When you start out making a dollar or two per day and the cost of a bag of rice rises to three dollars, you suddenly have a serious problem. People go from poor to poorer, from poorer to impoverished, impoverished to starving, and soon - starving to dead.

Unfortunately for governments the world over, the average person isn't going to sit around and starve. Enough of their daily livelihood taken away and they are likely to protest, to riot, to demand change, to ask the questions and demand answers for why that loaf of bread was within their financial reach last Christmas but now would make an excellent Christmas gift. When governments can not provide the proper answers, they get toppled. At the moment the toppling movement appears to be of the peaceful kind - the desire to sweep out one party's rule or regime in favor of a supposedly better one. Despite the dreams revolutionaries may have, unless their trusted leaders have the gift of time machines and a means to transport a lot of food through them, they will not be able to end this crisis on their own, and may soon find their selves toppled as well.

A fed up public may turn its back on the elected system, seeking not change by the ballot box but the more quick, decisive, and satisfying-to-a-few-sick-people methods of revolt, guns, and civil war. How many months or years of hungry bellies and starving children would it take before a nation of people take up arms against their government?

Think of the average stability of an African nation. Now apply that sort of trouble to southeast Asian nations, Pacific Rim countries, middle eastern countries, and of course the big 800lb gorillas in the room - nuclear armed India and Pakistan. How far of a stretch is it really to go from a food riot in India to a toppled government to a new regime blaming it on the Pakistanis?

While the rest of the world stands on that precipice, the West sits back and watches. With military too strong to allow a successful armed rebellion, their governments can rest assured that despite what may be going on, they will presumably be able to stand and make it though this.

"Make it through" to what, exactly? Where is the light at the end of this tunnel?
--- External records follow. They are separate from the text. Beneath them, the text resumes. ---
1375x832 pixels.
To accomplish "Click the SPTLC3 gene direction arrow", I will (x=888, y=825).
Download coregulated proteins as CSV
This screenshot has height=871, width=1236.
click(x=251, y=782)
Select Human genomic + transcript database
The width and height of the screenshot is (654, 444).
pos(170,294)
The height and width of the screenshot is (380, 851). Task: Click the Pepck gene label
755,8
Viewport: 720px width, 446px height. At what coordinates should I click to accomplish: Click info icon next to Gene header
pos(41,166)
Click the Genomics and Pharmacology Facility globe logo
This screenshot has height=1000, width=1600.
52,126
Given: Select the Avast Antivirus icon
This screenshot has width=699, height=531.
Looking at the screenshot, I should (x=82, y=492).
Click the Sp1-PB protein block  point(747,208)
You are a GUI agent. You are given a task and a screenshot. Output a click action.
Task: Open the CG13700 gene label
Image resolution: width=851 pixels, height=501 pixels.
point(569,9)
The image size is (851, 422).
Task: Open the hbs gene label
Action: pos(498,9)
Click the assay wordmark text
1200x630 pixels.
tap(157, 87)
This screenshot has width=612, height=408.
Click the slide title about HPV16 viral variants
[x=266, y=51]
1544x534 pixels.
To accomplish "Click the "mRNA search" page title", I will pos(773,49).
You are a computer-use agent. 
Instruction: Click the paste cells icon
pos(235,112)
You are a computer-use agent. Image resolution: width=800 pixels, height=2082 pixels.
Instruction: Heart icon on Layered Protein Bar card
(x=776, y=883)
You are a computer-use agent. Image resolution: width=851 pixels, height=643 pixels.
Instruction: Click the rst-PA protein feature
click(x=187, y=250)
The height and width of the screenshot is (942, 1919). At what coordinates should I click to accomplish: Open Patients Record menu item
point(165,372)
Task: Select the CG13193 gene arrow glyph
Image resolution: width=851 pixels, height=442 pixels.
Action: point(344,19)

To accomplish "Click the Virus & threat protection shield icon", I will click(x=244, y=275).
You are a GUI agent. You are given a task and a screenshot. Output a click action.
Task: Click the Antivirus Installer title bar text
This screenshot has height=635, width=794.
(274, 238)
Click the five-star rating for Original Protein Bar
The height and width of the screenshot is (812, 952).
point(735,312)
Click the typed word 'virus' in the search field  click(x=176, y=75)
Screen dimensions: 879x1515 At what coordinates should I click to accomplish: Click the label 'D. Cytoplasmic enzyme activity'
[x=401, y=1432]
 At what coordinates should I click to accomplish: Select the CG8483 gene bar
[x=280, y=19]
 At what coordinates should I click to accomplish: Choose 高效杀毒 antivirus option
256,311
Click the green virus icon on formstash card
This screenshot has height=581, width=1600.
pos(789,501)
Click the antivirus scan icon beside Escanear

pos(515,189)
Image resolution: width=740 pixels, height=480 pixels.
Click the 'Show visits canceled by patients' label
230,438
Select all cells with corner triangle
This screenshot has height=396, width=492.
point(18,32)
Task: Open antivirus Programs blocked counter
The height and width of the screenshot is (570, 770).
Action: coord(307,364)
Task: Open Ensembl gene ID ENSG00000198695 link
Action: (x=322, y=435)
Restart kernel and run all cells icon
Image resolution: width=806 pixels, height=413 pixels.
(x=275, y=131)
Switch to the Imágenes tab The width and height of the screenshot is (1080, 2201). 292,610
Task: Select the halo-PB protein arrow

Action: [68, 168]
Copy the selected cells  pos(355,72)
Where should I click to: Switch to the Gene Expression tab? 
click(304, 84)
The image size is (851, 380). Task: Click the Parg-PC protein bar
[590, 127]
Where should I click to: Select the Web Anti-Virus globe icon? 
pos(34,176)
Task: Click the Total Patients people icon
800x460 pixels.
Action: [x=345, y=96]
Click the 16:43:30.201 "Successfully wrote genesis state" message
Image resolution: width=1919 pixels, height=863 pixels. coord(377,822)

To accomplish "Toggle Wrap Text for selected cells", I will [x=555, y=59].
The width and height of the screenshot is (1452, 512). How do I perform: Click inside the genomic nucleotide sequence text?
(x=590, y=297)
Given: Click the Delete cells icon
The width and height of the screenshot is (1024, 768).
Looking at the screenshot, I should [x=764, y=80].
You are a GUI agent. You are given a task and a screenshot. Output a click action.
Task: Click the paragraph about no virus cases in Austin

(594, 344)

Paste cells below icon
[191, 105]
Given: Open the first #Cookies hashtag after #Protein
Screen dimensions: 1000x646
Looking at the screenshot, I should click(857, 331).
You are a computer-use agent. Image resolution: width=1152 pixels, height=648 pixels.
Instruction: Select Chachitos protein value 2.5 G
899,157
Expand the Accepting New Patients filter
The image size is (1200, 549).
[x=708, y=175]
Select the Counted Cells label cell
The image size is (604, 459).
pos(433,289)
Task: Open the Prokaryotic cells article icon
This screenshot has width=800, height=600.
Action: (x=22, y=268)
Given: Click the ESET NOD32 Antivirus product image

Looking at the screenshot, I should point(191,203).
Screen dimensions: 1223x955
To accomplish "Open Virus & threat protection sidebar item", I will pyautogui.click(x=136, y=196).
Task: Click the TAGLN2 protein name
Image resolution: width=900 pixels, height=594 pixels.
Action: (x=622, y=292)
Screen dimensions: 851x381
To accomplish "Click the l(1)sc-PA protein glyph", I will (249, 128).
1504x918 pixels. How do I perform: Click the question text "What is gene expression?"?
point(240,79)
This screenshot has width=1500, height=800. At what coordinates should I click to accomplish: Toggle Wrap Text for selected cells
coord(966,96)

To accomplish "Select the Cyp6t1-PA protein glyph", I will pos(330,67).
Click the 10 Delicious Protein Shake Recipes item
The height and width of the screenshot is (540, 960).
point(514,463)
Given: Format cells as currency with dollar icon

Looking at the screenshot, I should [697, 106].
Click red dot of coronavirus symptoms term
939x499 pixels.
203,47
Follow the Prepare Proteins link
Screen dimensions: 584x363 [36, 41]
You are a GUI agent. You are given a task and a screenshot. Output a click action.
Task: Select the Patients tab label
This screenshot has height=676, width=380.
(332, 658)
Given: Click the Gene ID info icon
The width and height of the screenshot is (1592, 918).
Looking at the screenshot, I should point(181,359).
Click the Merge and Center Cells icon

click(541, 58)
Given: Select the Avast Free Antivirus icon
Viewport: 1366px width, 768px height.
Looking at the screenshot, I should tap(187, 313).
These countries have people too, and more people are going more hungry in these countries, leading to more anger against the government.

As far as America is concerned, right now the system is holding. Considering all the land that this nation has to grow things, I personally find it hard to believe our food prices are spiking as they are, but we'll leave that to conspiracy theories and traders looking to make a killing in the futures markets.

The signs of trouble are there, however. The number of people below the poverty line in America is growing. 28 million Americans - more than 10% of the available workforce - are now on food stamps, and their numbers are increasing as well. Food stamps being quoted in dollars and not in meals, the spike in prices means stamps aren't going as far as they used to go, either.

It is now becoming apparent that the idea to use biofuels like Brazil has is turning out to be a major mistake for countries like the United States. It turns out that more than driving, Americans also need food.

The penultimate question in all of this, still, is how do we get out of this mess? Rising fuel costs, land gradually becoming less usable because of global warming, converting food growing lands over to fuel growing lands, factory farms squeezing out the little guy which prevents supermarkets from being undercut by local growers who could do a better job at less transportation costs (which would use less fuel), growing populations, growing disparity between the top and the bottom of the economic ladder, the list goes on.

The 1990's were the decade of everything being great, relatively. This decade has been the decade of waking up to reality. The next decade will be a decade of decision. Whether the 2020's are marked by renewed prosperity or a world embroiled in worldwide resource wars and economic depression, well there's only a few more election cycles to put people into positions of power to figure out how that's all going to turn out.

Forget about five dollar gasoline, we should start asking ourselves if we are going to see ten dollar bread in our near future.